* begin THE INPUT *

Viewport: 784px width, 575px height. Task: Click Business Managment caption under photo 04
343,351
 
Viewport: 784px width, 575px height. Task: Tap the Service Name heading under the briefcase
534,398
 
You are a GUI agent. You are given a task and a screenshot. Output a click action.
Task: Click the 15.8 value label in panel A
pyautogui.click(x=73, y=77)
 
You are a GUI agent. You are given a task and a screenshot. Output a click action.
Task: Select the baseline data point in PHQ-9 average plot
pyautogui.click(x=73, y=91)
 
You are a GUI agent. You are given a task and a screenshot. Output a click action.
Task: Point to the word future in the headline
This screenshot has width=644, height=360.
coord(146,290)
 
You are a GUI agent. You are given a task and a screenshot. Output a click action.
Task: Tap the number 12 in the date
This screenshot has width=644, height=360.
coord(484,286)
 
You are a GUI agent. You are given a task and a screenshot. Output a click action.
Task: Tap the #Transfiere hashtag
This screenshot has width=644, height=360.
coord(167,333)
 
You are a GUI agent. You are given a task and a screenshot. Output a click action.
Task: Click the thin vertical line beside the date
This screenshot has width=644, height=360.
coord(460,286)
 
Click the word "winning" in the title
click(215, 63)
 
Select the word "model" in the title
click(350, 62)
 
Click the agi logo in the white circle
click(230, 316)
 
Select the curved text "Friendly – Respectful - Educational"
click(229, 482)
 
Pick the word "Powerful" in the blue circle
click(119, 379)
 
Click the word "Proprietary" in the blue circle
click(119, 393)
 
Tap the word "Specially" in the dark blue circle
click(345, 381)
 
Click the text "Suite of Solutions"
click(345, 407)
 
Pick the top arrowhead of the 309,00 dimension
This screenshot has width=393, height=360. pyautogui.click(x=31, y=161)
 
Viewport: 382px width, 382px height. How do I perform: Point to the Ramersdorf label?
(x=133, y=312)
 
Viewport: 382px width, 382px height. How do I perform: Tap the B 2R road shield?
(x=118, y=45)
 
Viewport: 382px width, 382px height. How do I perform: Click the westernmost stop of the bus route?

* end THE INPUT *

EXERCISE AIM: Reproduce all of the material above line for line, without changing anything.

TASK ANSWER:
Viewport: 784px width, 575px height. Task: Click Business Managment caption under photo 04
343,351
 
Viewport: 784px width, 575px height. Task: Tap the Service Name heading under the briefcase
534,398
 
You are a GUI agent. You are given a task and a screenshot. Output a click action.
Task: Click the 15.8 value label in panel A
pyautogui.click(x=73, y=77)
 
You are a GUI agent. You are given a task and a screenshot. Output a click action.
Task: Select the baseline data point in PHQ-9 average plot
pyautogui.click(x=73, y=91)
 
You are a GUI agent. You are given a task and a screenshot. Output a click action.
Task: Point to the word future in the headline
This screenshot has width=644, height=360.
coord(146,290)
 
You are a GUI agent. You are given a task and a screenshot. Output a click action.
Task: Tap the number 12 in the date
This screenshot has width=644, height=360.
coord(484,286)
 
You are a GUI agent. You are given a task and a screenshot. Output a click action.
Task: Tap the #Transfiere hashtag
This screenshot has width=644, height=360.
coord(167,333)
 
You are a GUI agent. You are given a task and a screenshot. Output a click action.
Task: Click the thin vertical line beside the date
This screenshot has width=644, height=360.
coord(460,286)
 
Click the word "winning" in the title
click(215, 63)
 
Select the word "model" in the title
click(350, 62)
 
Click the agi logo in the white circle
click(230, 316)
 
Select the curved text "Friendly – Respectful - Educational"
click(229, 482)
 
Pick the word "Powerful" in the blue circle
click(119, 379)
 
Click the word "Proprietary" in the blue circle
click(119, 393)
 
Tap the word "Specially" in the dark blue circle
click(345, 381)
 
Click the text "Suite of Solutions"
click(345, 407)
 
Pick the top arrowhead of the 309,00 dimension
This screenshot has width=393, height=360. pyautogui.click(x=31, y=161)
 
Viewport: 382px width, 382px height. How do I perform: Point to the Ramersdorf label?
(x=133, y=312)
 
Viewport: 382px width, 382px height. How do I perform: Tap the B 2R road shield?
(x=118, y=45)
 
Viewport: 382px width, 382px height. How do I perform: Click the westernmost stop of the bus route?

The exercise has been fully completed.